● EXERCISE
Please report every line in the entries that contains the string "will".

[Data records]
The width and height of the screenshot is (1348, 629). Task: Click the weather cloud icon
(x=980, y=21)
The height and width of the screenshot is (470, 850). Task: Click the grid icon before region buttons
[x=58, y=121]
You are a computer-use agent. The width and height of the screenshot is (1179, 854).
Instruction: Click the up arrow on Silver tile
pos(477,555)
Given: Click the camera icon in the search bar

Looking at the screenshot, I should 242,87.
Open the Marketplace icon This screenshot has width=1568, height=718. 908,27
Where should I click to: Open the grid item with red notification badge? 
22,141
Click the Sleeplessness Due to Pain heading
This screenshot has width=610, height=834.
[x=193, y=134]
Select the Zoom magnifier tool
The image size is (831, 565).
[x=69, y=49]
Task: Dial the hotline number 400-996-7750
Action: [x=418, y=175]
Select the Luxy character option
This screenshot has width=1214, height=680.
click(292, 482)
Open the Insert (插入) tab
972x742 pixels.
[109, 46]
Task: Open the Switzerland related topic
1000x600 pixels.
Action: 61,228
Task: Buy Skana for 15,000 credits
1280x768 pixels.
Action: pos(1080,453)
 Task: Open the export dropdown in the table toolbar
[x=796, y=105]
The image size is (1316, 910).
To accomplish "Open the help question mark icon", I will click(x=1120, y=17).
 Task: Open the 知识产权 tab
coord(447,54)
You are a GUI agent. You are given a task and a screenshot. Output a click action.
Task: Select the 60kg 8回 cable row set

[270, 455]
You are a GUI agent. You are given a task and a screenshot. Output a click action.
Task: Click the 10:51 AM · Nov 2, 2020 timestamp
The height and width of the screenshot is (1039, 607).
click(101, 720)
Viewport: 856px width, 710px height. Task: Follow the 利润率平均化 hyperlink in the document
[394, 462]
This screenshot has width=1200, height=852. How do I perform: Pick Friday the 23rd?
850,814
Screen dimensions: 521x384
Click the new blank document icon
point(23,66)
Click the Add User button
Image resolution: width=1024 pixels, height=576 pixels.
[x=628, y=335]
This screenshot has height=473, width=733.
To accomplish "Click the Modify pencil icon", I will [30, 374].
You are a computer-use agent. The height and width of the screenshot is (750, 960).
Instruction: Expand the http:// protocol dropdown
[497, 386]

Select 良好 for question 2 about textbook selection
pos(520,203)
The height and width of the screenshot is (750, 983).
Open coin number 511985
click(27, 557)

● SOLUTION TO THIS TASK
To accomplish "Open the help question mark icon", I will click(x=1120, y=17).
To accomplish "Click the Modify pencil icon", I will [30, 374].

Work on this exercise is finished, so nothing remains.